Rising from Restrictions: The Origin of Mobile-First The evolution of technological tools has always shifted how designers think. At the forefront of this transformation is the mobile-first design philosophy. Born out of the need to cater to increasing mobile users, mobile-first is a derivative of the ‘progressive advancement’ strategy.

Long before this, designers faced a dilemma. Two dominant ideologies existed: “Progressive Advancement” and “Graceful Degradation.” The latter focused on starting from the most advanced platform (like desktops) and then stripping away features to accommodate lesser devices. In contrast, progressive advancement begins with the most basic version of the design, catering to smaller devices and then building upon it.

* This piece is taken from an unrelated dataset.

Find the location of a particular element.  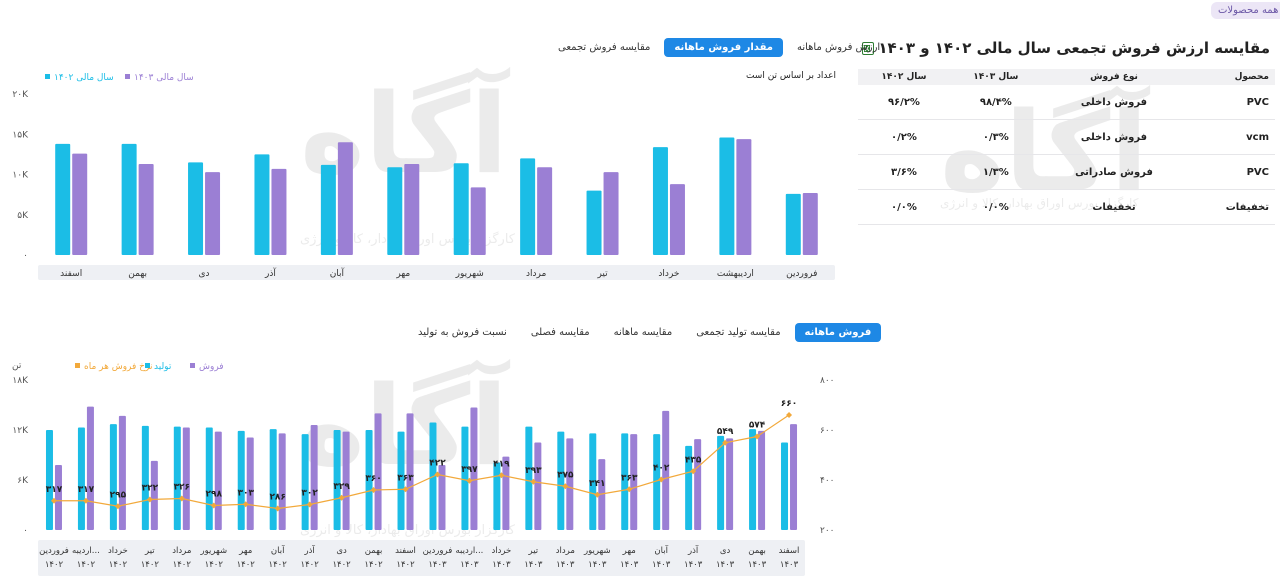

y-axis-label: تن is located at coordinates (17, 366).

Given the constraints mobile devices introduced, like screen size and bandwidth, starting with them forced designers to focus on the essentials. The design became neater, leaner, and more effective by prioritizing crucial features. As a result, mobile-first, which is essentially a champion of the progressive advancement ideology, emerged as the dominant strategy.

A New Era: Why Mobile Became the Gold Standard The shift toward the mobile-first approach wasn’t arbitrary. Tangible data drove it:

  • In 2016, mobile internet usage overtook its desktop counterpart.
  • By 2012, smartphone sales surpassed those of PCs.
  • The average user spent increasingly more time accessing the internet via mobile devices.

These shifts didn’t just suggest but rather screamed the need for a design strategy prioritizing mobile devices.

Crafting for Mobile: Steps in Mobile-First Design At its core, the mobile-first approach champions content. Take a hypothetical hotel booking application as an example:

  1. Prioritize Content:
    • Website name
    • Hotel categories (Domestic, Foreign, Hourly, Special)
    • Time selectors (check-in, departure)
    • User’s orders
    • Customer service
    • Promotions and advertising
  1. Draft the Mobile Version: The most crucial components, like hotel categories and time selectors, find prominence in the primary interface.
  2. Expand for Desktop: Building upon the mobile version, features can be added, and spaces (like advertising areas) can be expanded to fit larger screens.

Tools today enable designers to prototype their designs efficiently. This saves time and aids in refining the design by identifying potential issues early on.

Future Gazing: Is Mobile-First Here to Stay? With rapid advancements in smartphone technology, mobile devices are no longer the ‘weaker’ end of the tech spectrum. Does this mean the demise of the mobile-first strategy? Only time will tell. While the mobile-first philosophy might not always dominate, its impact on emphasizing content-driven designs remains undeniable. As we continue to evolve in the digital age, it serves as a reminder that, sometimes, constraints can lead to the most innovative solutions.